Sungguh dongkol Siau-hi-ji tak terkatakan, ucapnya kemudian, “Baiklah, kalau kumarah, apa pun yang kau perintahkan pasti akan kulakukan.”

“Ucapanmu dapat dipercaya tidak?”

“Seorang ksatria sejati, seorang lelaki tulen, masa ingkar janji terhadap budak cilik macam kau ini.”

“Baik, kuberitahu, saat ini Hoa Bu-koat lagi pergi mencari Thi Sim-lan.”

“Hah, mencari Thi Sim-lan?” seru Siau-hi-ji. “Dari mana dia mengetahui tempat beradanya Thi Sim-lan?”

“Aku yang bilang padanya,” jawab So Ing.

Baru sekarang Siau-hi-ji benar-benar terkejut, ucapnya, “Kau yang bilang padanya? Dari mana kau tahu tempat beradanya Thi Sim-lan? Kau kenal dia?”

“Aku dan dia sudah mengangkat saudara, masa kau tidak tahu?” tutur So Ing dengan tertawa.

Siau-hi-ji jadi melongo dan tidak dapat bersuara pula.

“Bukankah sudah lama sekali kau tidak berjumpa dengan Thi Sim-lan?” tanya So Ing kemudian.

“Ehm,” Siau-hi-ji mengangguk.

“Apakah kau tahu selama dua bulan ini Thi Sim-lan selalu berada bersama Hoa-Bu-koat?”

Kembali Siau-hi-ji berteriak, “Mereka berada bersama selama dua bulan? Huh, aku tidak percaya.”

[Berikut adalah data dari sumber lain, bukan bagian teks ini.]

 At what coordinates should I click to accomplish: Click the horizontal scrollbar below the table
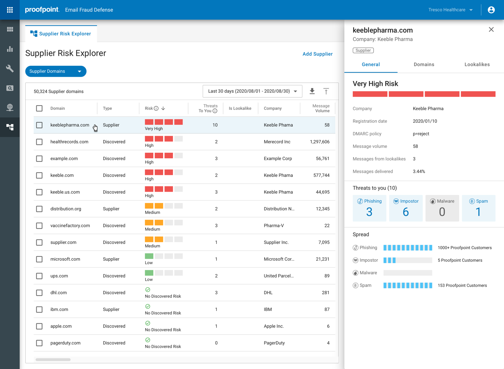coord(53,360)
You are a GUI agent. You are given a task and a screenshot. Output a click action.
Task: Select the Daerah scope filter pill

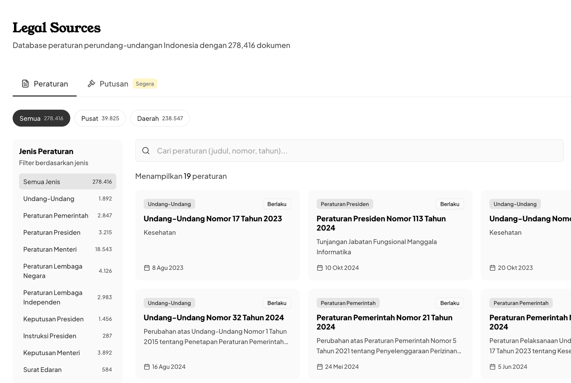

“Tidak percaya, ya sudahlah, anggap saja aku berdusta padamu,” ujar So Ing dengan tak acuh. Lalu ia membalik tubuh, membelakangi Siau-hi-ji dan tidak menggubrisnya lagi.

Cepat Siau-hi-ji memutar ke depan si nona, ucapnya dengan tertawa, “Sekarang aku percaya, sudah tentu kejadian demikian kau takkan berdusta, aku cuma merasa rada heran saja.”

“Masih banyak sekali kejadian aneh di dunia,” kata So Ing.

“Kalau mereka berada bersama juga lebih baik, tadinya aku berkhawatir baginya, sekarang aku boleh merasa lega, kutahu Hoa Bu-koat pasti akan memperlakukan dia dengan baik.”

So Ing berkedip-kedip, tanyanya kemudian, “Kau tidak marah?”

“Marah? Mengapa aku harus marah?”

Berkilau sinar mata So Ing, tapi ia lantas menunduk dan berkata, “Kenapa kau tidak tanya saat ini Thi Sim-lan berada di mana?”

“Toh takkan kau antar dia ke liang tikus sana?” ujar Siau-hi-ji tertawa.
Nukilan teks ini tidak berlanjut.